Wednesday, June 21, 2017

Unlawful Aggression Against Syria

Five years ago I posted a short entry explaining why it would be wrong for the United States to intervene in Syria's civil war. A year after that I posted another entry explaining why it indeed was wrong for President Obama to go down that road. It's time to re-visit this subject for the Trump administration because the situation keeps getting worse, what with the news that the United States has shot down a Syrian jet fighter.

The law governing the international use of force is well-established, thanks in large part to the United States following World War II. As I've outlined in detail and repeatedly in my entries under the label "war," international force may be used only when: 1) a state is defending itself from attack; 2) a state is defending another state from attack; and 3) the Security Council authorizes force. As I've also discussed on prior occasions under the label "war," the United States consistently has disregarded, violated, and trashed these rules ever since helping establish them, a sick irony that is playing out again. Syria is in the midst of a civil war, which is not an international conflict and does not trigger any right of the United States to use force. Yet the United States illegally has inserted itself into this conflict on the side of the rebels.

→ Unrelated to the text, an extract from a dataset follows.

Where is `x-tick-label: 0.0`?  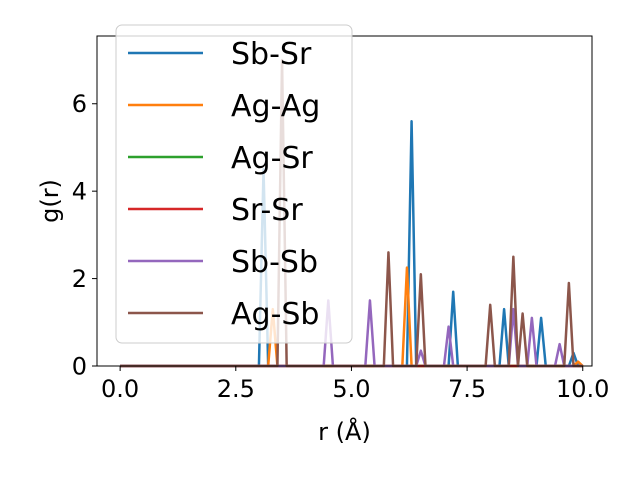 x-tick-label: 0.0 is located at coordinates (120, 389).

By committing this sort of aggression, the United States has vested every other country on Earth with a legal right to come to Syria's defense by attacking us. This is how self-defense and collective-defense work. Russia is well within its rights to serve warning that it will take action if necessary.

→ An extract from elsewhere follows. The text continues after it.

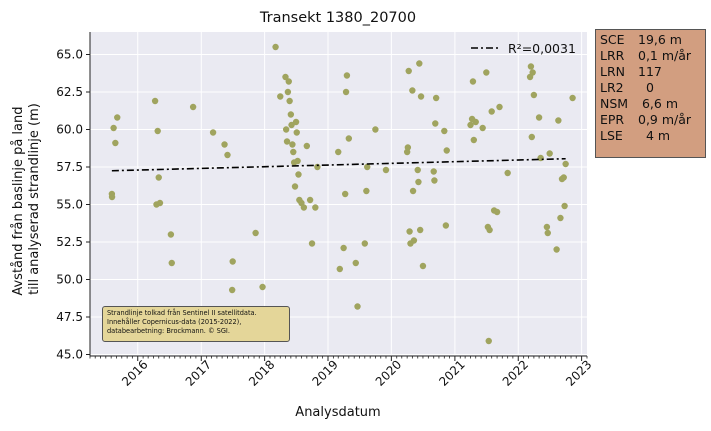  What do you see at coordinates (338, 412) in the screenshot?
I see `x-axis-label: Analysdatum` at bounding box center [338, 412].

It's unfortunate that Trump has not delivered on his promise to end these foreign misadventures and re-focus our energies at home, but then again, the entire weight of the entrenched establishment (and its mindless followers) is against him, so I doubt he can change course even if he truly wishes to do so. We are on the verge of chaos in both the international and domestic spheres. All of it is the natural and foreseeable consequence of modern man's impetuous inability to maintain the rule of law. But conflagration is also nature's way of clearing out deadwood and making room for new growth, I suppose.